:: YOUR ASSIGNMENT ::
Reproduce, from the lines below, exactly the stretch that begins at the line containing "Like the tweet with the heart icon" and ends at the line containing "Task: Select the 論理的思考 label", both included.

----

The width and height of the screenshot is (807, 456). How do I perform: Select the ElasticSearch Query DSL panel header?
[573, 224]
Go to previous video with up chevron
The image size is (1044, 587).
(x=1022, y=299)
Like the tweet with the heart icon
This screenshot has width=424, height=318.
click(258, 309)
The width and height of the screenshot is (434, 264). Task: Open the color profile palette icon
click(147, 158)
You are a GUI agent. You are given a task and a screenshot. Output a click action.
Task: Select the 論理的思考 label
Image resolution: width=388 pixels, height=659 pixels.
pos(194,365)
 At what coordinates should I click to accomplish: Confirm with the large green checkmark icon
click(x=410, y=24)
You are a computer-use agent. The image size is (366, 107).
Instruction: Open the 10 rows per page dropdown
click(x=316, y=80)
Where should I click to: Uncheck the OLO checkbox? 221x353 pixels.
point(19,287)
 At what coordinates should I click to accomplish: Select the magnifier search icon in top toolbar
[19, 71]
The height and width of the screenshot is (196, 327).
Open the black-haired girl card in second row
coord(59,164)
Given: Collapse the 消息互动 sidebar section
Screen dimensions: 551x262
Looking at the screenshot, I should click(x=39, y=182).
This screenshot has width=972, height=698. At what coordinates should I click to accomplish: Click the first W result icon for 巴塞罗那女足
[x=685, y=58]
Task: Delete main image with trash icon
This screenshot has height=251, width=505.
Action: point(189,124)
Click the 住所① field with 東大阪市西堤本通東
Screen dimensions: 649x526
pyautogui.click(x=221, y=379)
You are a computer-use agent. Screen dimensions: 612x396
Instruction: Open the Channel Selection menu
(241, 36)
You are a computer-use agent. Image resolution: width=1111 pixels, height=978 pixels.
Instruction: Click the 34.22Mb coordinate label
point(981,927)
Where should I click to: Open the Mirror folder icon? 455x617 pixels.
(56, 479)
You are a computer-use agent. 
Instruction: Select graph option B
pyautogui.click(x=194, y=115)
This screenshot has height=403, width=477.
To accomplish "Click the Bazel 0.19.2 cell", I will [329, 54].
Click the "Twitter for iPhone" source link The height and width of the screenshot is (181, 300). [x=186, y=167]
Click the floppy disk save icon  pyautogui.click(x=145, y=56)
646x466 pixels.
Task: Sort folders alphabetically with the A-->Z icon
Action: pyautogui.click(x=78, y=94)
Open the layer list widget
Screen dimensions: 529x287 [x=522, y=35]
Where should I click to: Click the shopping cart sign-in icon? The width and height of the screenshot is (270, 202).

----

:: YOUR RESPONSE ::
Like the tweet with the heart icon
This screenshot has width=424, height=318.
click(258, 309)
The width and height of the screenshot is (434, 264). Task: Open the color profile palette icon
click(147, 158)
You are a GUI agent. You are given a task and a screenshot. Output a click action.
Task: Select the 論理的思考 label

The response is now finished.